Till Death Do Us Part
A friend of mine told me few minutes ago about the tsunami which is heading to Sarawak. I was shocked to hear the news and hopefully that she'll be safe. She sent me a text telling us if she died, er...I don't quite remember what it is already but it really surprised me. She has such low faith in herself that she'll be safe and I seriously need to pray to God about this. I just hope that whatever in His plans don't involve my friends whom I love a lot. It is painful to see your loved ones died. I had a friend whom I love a lot but don't really talk to her because we're not in same class since Form4 or even hang out together, passed away days before the SPM result is out. Sometimes, I'd get pissed off by the way she sometimes act in front of me. But I love her and I never say anything to hurt her feelings. When I get the news that she got into an accident that damaged her brain, I was in total shock.I couldn't imagine that someone so happy-go-lucky like her died so early.
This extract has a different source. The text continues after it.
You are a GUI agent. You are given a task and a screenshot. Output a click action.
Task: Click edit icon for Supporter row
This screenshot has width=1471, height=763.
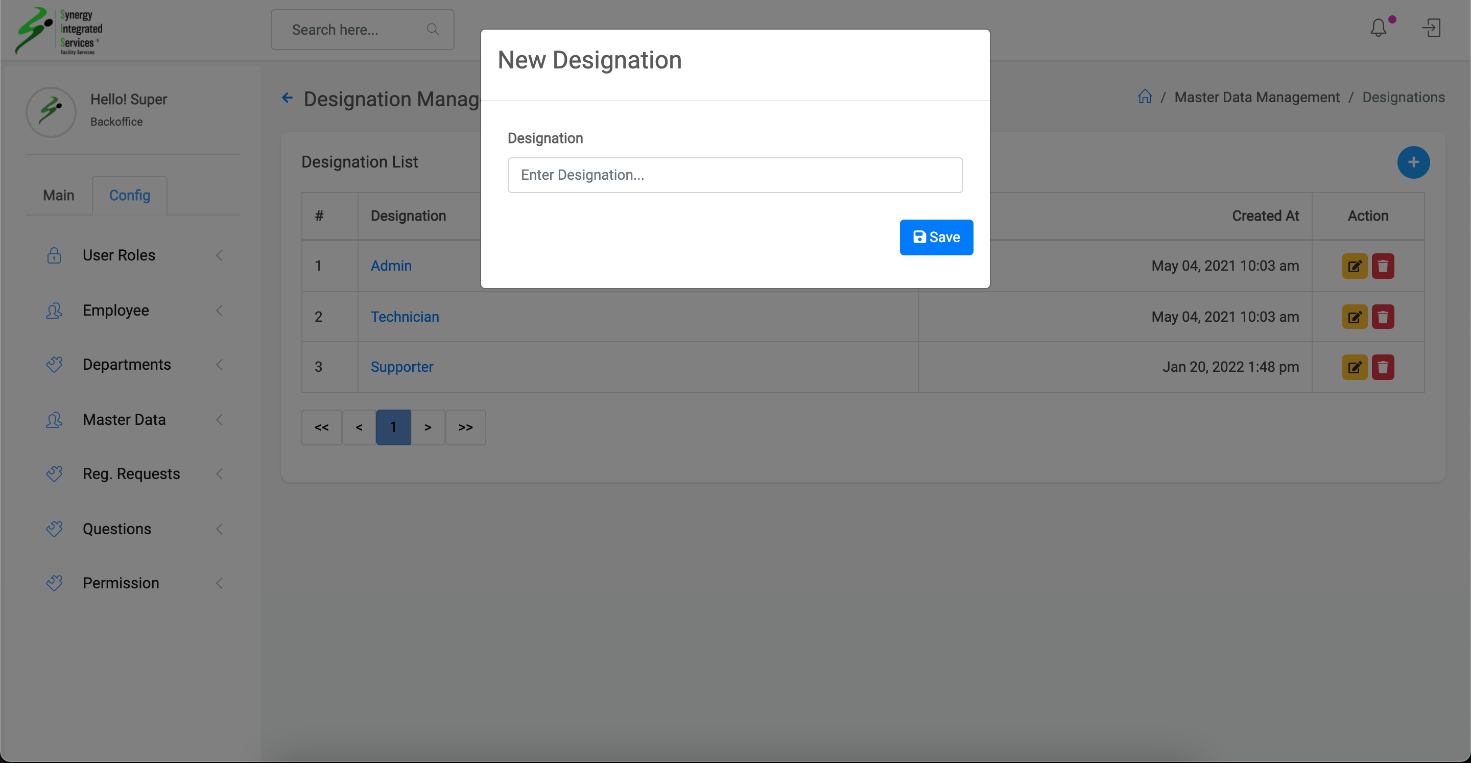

I couldn't see her in the hospital. I couldn't even attend her funeral. But there's nothing I could do. I send some messages to a friend to tell her when she was still in the hospital. My friend said that she shed a tear when she told her. I was really touched and cried once more. I cried many times thinking why does she has to go. I always asked myself and kept thinking about her death and I just couldn't imagine that a friend of mine died. Many of you have experienced the death of your dad/mum or someone you love so much. But it was my first time and I felt it's like unacceptable. We always blame the person who did the crime or God, Himself.
As I say this, I truly regret that I didn't spend some time with my friend. It was holiday time and I just neglected the thought of hanging out with my friends. I don't know what's wrong anyway. I have the last picture of her which I took without her knowing. She was smiling so happily and no one could predict that the accident would happen onto her.
p.s: Aneroxia KILLS? let me try and I'll tell you when I'm done... haha!